The structure of the Zif268-DNA complex also suggested that the DNA sequence specificity of a zinc finger protein could be altered by making amino acid substitutions at the four helix positions (−1, 2, 3 and 6) on a zinc finger recognition helix, using, e.g., phage display experiments (see, e.g., Rebar et al., Science 263:671-673 (1994); Jamieson et al., Biochemistry 33:5689-5695 (1994); Choo et al., Proc. Natl. Acad. Sci. U.S.A. 91:11163-11167 (1994); Greisman & Pabo, Science 275:657-661 (1997)). For example, combinatorial libraries were constructed with zinc finger proteins randomized in either the first or middle finger. The randomized zinc finger proteins were then isolated with altered target sites in which the appropriate DNA sub-site was replaced by an altered DNA triplet. Correlation between the nature of introduced mutations and the resulting alteration in binding specificity gave rise to a set of substitution rules for rational design of zinc finger proteins with altered binding specificity. These experiments thus demonstrated that randomized zinc finger proteins could be made, which demonstrated altered target sequence specificity.
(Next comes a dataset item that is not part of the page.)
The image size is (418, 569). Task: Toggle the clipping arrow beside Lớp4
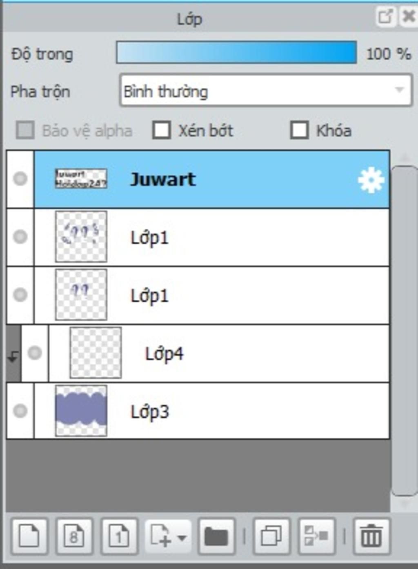13,353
Recombinant zinc finger proteins, often combined with a heterologous transcriptional activator or repressor domain, have also shown efficient transcriptional regulation of transiently expressed reporter genes in cultured cells (see, e.g., Pomerantz et al., Science 267:93-96 (1995); Liu et al., Proc. Natl. Acad. Sci. U.S.A. 94:5525-5530 1997); and Beerli et al., Proc. Natl. Acad. Sci. U.S.A. 95:14628-14633 (1998)). For example, Pomerantz et al., Science 267:93-96 (1995) designed a novel DNA binding protein by fusing two fingers from Zif268 with a homeodomain from Oct-1. The hybrid protein was then fused with either a transcriptional activator or repressor domain for expression as a chimeric protein. The chimeric protein was reported to bind a target site representing a hybrid of the subsites of its two components. The chimeric DNA binding protein also activated or repressed expression of a reporter luciferase gene having a target site.
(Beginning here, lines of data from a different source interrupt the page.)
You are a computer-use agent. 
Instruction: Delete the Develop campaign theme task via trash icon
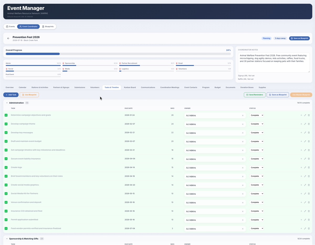click(x=309, y=124)
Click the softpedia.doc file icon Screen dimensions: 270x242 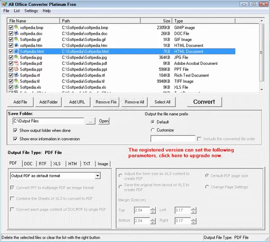point(17,33)
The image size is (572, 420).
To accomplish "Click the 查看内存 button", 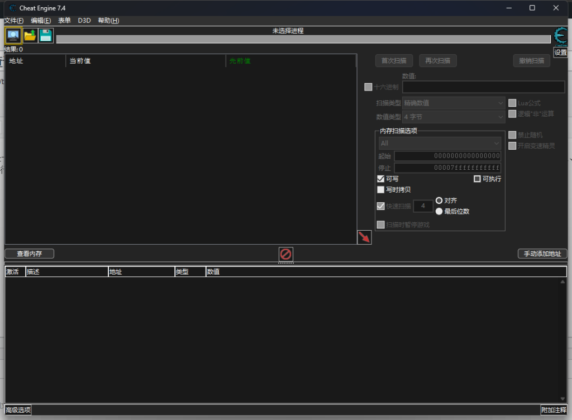I will coord(30,254).
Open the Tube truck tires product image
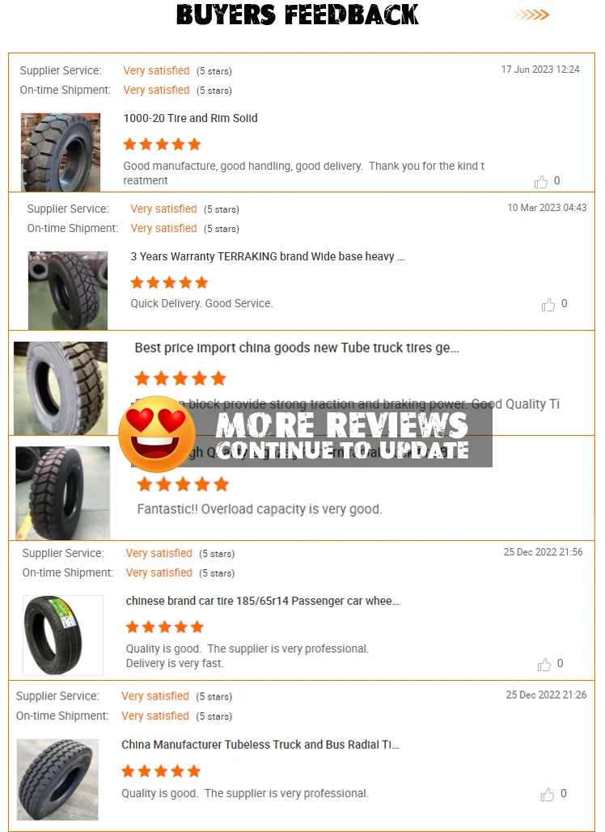 (61, 388)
Liu et al., Proc. Natl. Acad. Sci. U.S.A. 94:5525-5530 (1997) constructed a composite zinc finger protein by using a peptide spacer to link two component zinc finger proteins, each having three fingers. The composite protein was then further linked to transcriptional activation or repression domains. The resulting chimeric protein bound to a target site formed from the target segments bound by the two component zinc finger proteins. The chimeric zinc finger protein activated or repressed transcription of a reporter gene having the target site.
Beerli et al., Proc. Natl. Acad. Sci. U.S.A. 95:14628-14633 (1998) constructed a chimeric six finger zinc finger protein fused to either a KRAB, ERD, or SID transcriptional repressor domain, or the VP16 or VP64 transcriptional activation domain. This chimeric zinc finger protein was designed to recognize an 18 bp target site in the 5′ untranslated region of the human erbB-2 gene. This construct both activated and repressed a transiently expressed reporter luciferase construct linked to the erbB-2 promoter.
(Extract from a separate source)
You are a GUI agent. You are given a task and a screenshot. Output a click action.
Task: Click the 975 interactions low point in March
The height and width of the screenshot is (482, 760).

In addition, a recombinant zinc finger protein was reported to repress expression of an integrated plasmid construct encoding a bcr-ab1 oncogene (Choo et al., Nature 372:642-645 (1994)). Phage display was used to select a variant zinc finger protein that bound to the selected target segment. The variant zinc finger protein thus isolated was then reported to repress expression of a stably transfected bcr-ab1 construct in a cell line. To date, these zinc finger protein methods have focused on regulation of either single, transiently expressed, known genes, or on regulation of single, known exogenous genes that have been integrated into the genome.